Page excerpt -

WATCH: WWE Confidential: The Steve Austine episode
  • The night before WWE Confidential aired, at 4am, Austin's wife Debra called 911 to their home in San Antonio, claiming Austin had attacked her. Austin drove away in his yellow Corvette before the police arrived. When they showed up, they found Debra crying with a large welt on her face. She said Austin had hit her several times after an argument then left when she made the 911 call. She said she was worried about the call because of how famous Austin is and knowing word would get out. She also showed them several marks on her back where she said Austin hit her. Austin called the house twice while police were there and they spoke to him and advised him to come home. Austin was cordial to the officers on the phone but refused to come back home while they were there. Debra declined to press charges and because she refused to seek medical attention, under Texas law, the police pretty much consider it a dead issue unless she changes her mind. Austin later returned home after they left. The national news media didn't pick up on it until Monday, at which point it became a huge story. They even had a news helicopter following Austin driving around town (with an open beer in his Corvette), talking with his neighbors in his yard, and also showed him flipping off the news cameras (I can't find footage of any of this). Because Austin is a wrestler and play fighting is what they do, the media treated this very serious issue as if were almost a joke, which Dave seems disgusted by.

Source information -

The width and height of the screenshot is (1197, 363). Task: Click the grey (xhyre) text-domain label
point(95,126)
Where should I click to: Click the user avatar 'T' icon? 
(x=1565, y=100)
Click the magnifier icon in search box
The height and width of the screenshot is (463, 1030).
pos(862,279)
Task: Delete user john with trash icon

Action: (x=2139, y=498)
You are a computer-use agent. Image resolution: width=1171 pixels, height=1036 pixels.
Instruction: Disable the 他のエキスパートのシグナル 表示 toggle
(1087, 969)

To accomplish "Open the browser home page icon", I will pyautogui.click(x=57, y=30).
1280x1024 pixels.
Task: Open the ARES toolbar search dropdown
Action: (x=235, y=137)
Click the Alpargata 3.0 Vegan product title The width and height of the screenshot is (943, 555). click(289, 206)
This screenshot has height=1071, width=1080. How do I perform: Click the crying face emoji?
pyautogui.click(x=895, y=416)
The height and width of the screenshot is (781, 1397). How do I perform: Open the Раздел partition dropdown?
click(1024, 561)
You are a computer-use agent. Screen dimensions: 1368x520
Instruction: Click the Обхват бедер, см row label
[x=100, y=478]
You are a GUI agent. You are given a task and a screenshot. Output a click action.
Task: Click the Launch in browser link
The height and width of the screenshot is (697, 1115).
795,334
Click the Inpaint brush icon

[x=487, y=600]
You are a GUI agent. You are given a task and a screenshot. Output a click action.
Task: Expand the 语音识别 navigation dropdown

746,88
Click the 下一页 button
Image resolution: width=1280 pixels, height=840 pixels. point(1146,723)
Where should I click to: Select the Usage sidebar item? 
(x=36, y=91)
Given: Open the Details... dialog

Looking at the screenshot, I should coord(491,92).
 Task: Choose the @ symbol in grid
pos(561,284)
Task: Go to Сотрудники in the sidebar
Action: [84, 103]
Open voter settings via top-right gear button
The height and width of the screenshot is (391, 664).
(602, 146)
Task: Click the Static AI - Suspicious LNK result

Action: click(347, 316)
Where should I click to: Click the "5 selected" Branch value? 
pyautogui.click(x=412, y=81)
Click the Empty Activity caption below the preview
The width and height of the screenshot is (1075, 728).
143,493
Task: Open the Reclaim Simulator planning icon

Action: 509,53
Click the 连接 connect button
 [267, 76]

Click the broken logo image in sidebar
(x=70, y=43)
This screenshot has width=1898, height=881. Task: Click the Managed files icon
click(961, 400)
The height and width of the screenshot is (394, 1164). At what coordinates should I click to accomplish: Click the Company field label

Your instructions - Which people does the WWE Confidential excerpt mention by name? The records come from a different source than the text.

Exercise response - Austin, his wife Debra, and Dave.